A.4. Spock tests in your IDE

Because Spock tests are in Groovy, the support of Spock in your IDE will be as good as the existing support for Groovy. As explained previously, you don’t need to install Groovy support in your IDE in order to run Spock tests. It’s a nice-to-have feature because of its syntax highlighting and autocomplete facilities. The only thing specific to Spock is the test output result that should be set up to use a fixed-width font so that failure messages show up properly. For more information, see http://www.groovy-lang.org/ides.html. I use Eclipse, but Groovy is supported on most major environments.

A.4.1. Spock in Eclipse

To gain Groovy support in Eclipse, install either the vanilla Groovy plugin or the full-featured Groovy/Grails plugin. Both can be found in the Eclipse marketplace, as shown in figure A.1. The Eclipse marketplace is accessible from the Help > Marketplace menu.

Figure A.1. Eclipse plugins for Groovy

Once you do that, Groovy/Spock files will gain syntax highlighting and autocomplete support, as shown in figure A.2.

You can still use the Maven/Gradle commands to compile and run Spock tests.

Figure A.2. Groovy support in Eclipse

There’s also a plugin dedicated to Spock, but upon installing it, I haven’t noticed any additional functionality (it also depends on the Groovy plugin, so it isn’t a true alternative). You can find it in the Eclipse marketplace, as shown in figure A.3.

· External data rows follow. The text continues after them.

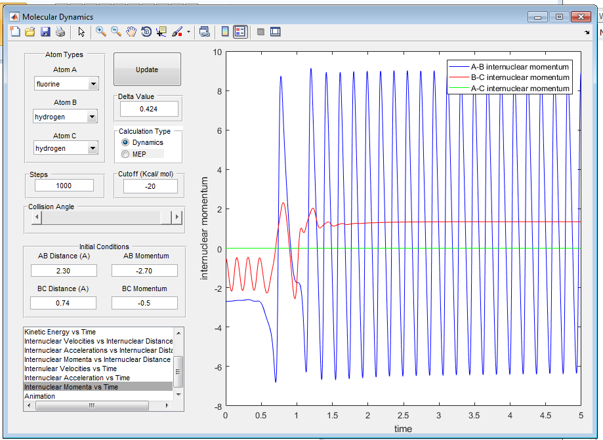This screenshot has width=603, height=440.
Task: Click the Collision Angle slider right arrow
Action: tap(176, 218)
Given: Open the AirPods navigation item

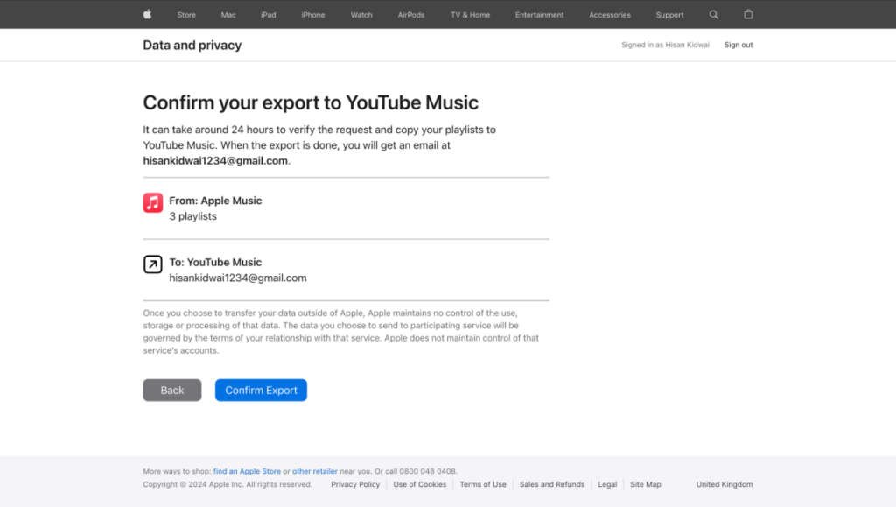Looking at the screenshot, I should click(x=410, y=14).
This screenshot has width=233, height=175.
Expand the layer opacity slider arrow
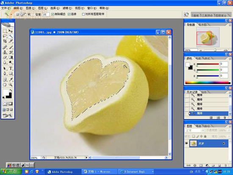229,131
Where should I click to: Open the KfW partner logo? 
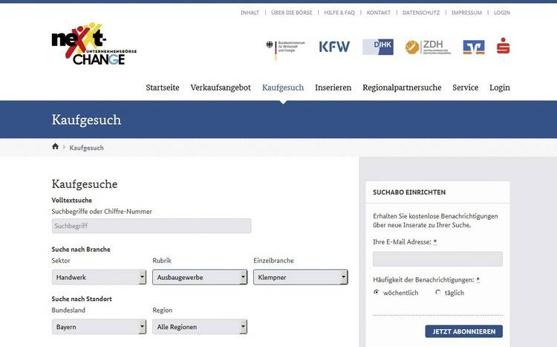(x=334, y=47)
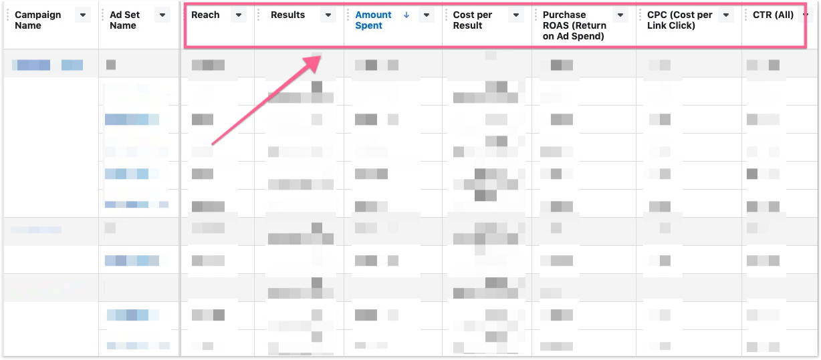821x360 pixels.
Task: Click the drag handle left of Campaign Name
Action: coord(8,15)
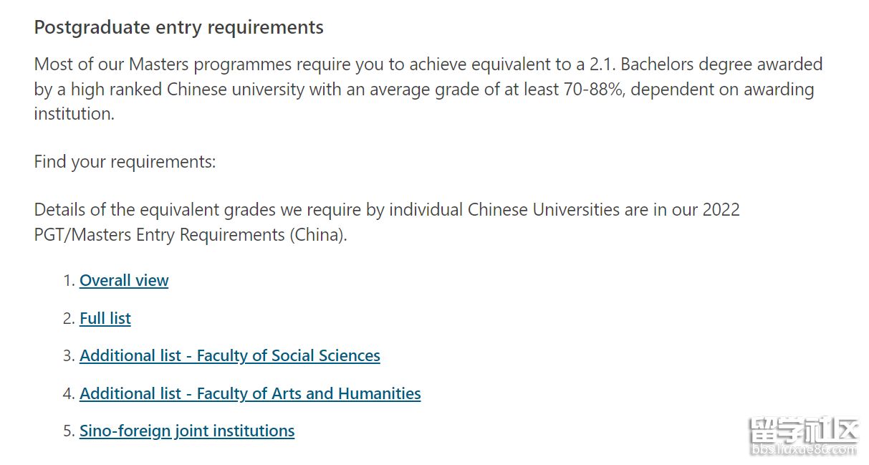
Task: Follow the Sino-foreign joint institutions link
Action: 187,431
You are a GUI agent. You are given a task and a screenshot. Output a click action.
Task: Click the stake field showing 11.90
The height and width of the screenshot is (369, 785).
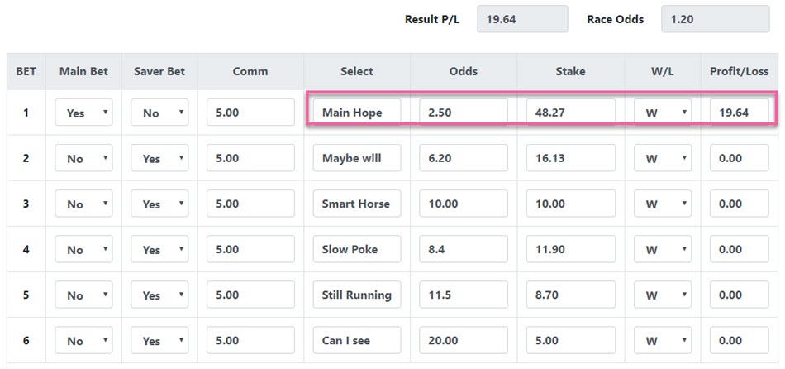click(x=571, y=249)
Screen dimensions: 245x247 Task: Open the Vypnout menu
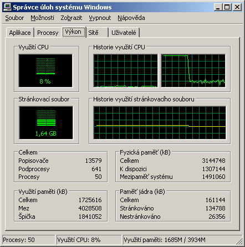(100, 18)
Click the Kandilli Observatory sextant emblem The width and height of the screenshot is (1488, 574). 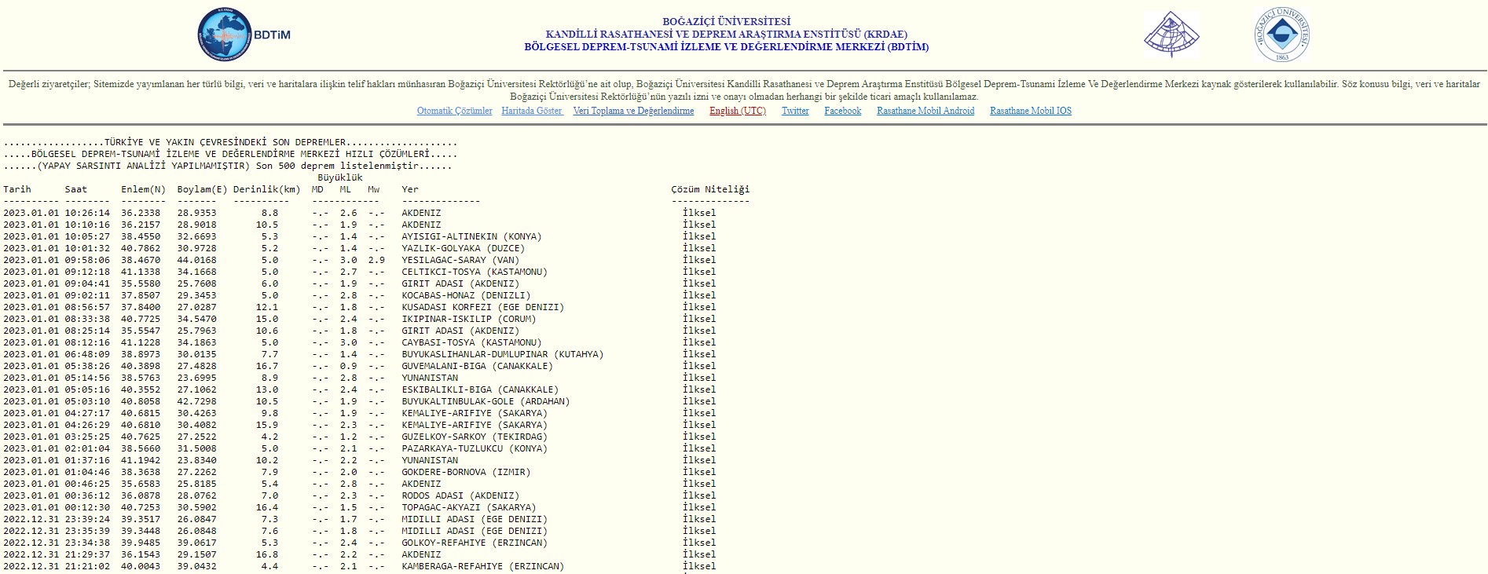[1171, 35]
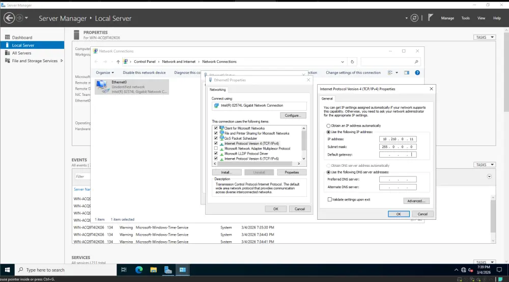Select Obtain an IP address automatically

[x=328, y=125]
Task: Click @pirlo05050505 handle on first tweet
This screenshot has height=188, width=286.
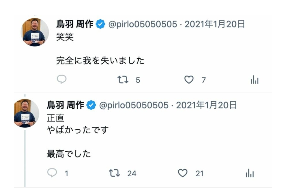Action: [143, 24]
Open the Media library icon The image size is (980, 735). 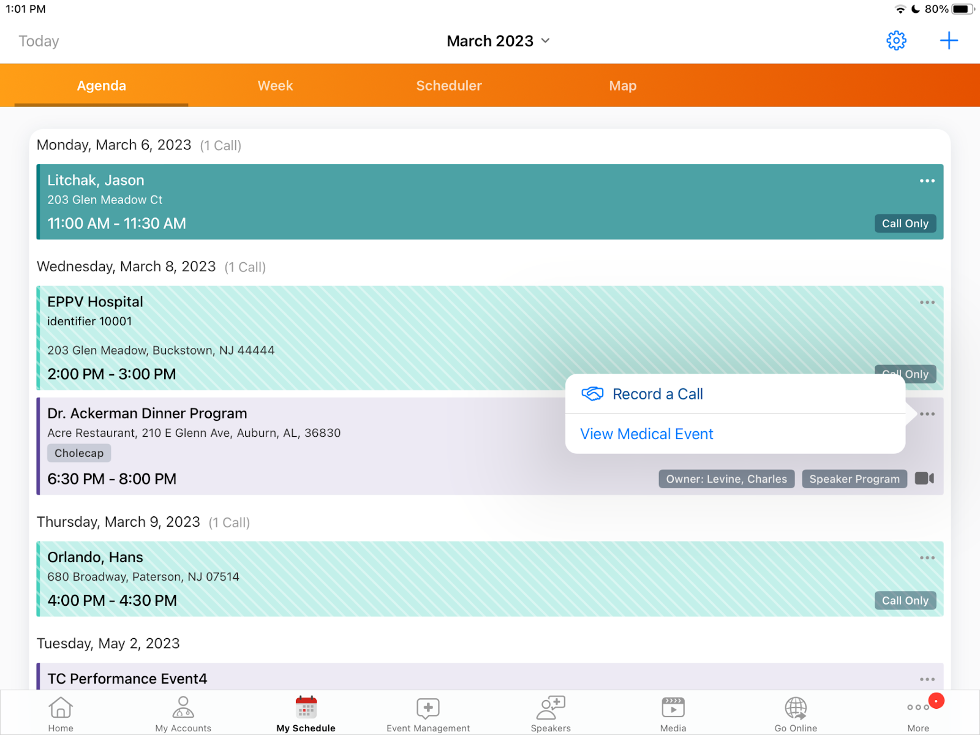pos(673,714)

Figure A.3. Jspresso Spock plugin (optional)

A.4.2. Spock in the IntelliJ IDE

Groovy support in IntelliJ IDEA is built in, so there’s no need to download an external plugin. You need only to enable it, as shown in figure A.4.

Figure A.4. Enabling Groovy support in IntelliJ

When the Groovy plugin is enabled, you gain syntax highlighting and autocomplete in Groovy files, as shown in figure A.5.

Figure A.5. Groovy support in IntelliJ IDEA

Again, as with Eclipse, you can still use the command-line Maven/Gradle commands to compile and run Spock tests. A dedicated Spock plugin for IntelliJ IDEA adds extra optional goodies, such as syntax highlighting for Spock labels (see figure A.6).

Figure A.6. IntelliJ plugin for Spock

Again, this is something that’s nice to have, but is not otherwise essential for running Spock tests.